REQUIREMENT »
Copy the items below line for line, without changing any wording. Leave the pictures out of your copy.

GIVEN RECORDS »

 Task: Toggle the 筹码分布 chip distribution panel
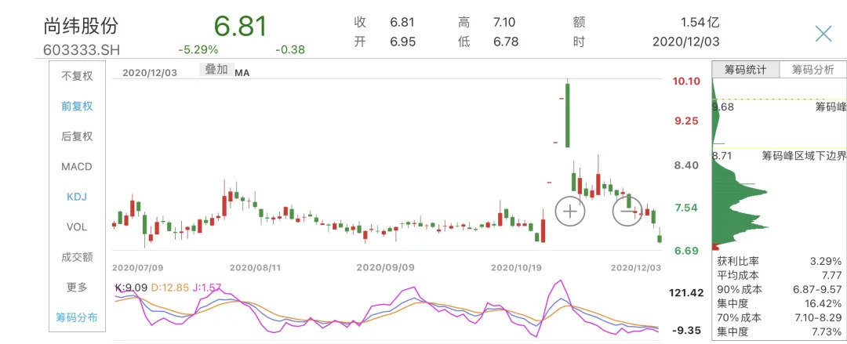click(x=77, y=317)
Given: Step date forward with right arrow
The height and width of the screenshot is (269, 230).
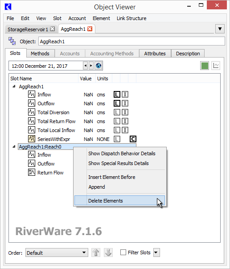Looking at the screenshot, I should 91,66.
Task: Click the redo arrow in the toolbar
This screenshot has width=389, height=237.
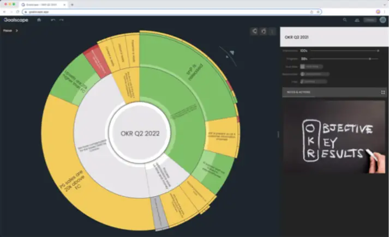Action: [x=61, y=20]
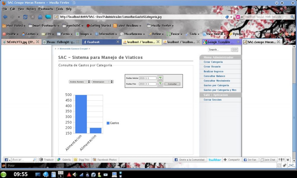Toggle the volume icon in bottom-right toolbar

point(281,159)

REPLY »
 Task: Toggle the 筹码分布 chip distribution panel
click(x=77, y=317)
Given: Step date forward with right arrow
The height and width of the screenshot is (269, 230).
Looking at the screenshot, I should 91,66.
Task: Click the redo arrow in the toolbar
This screenshot has width=389, height=237.
Action: [x=61, y=20]
Toggle the volume icon in bottom-right toolbar

point(281,159)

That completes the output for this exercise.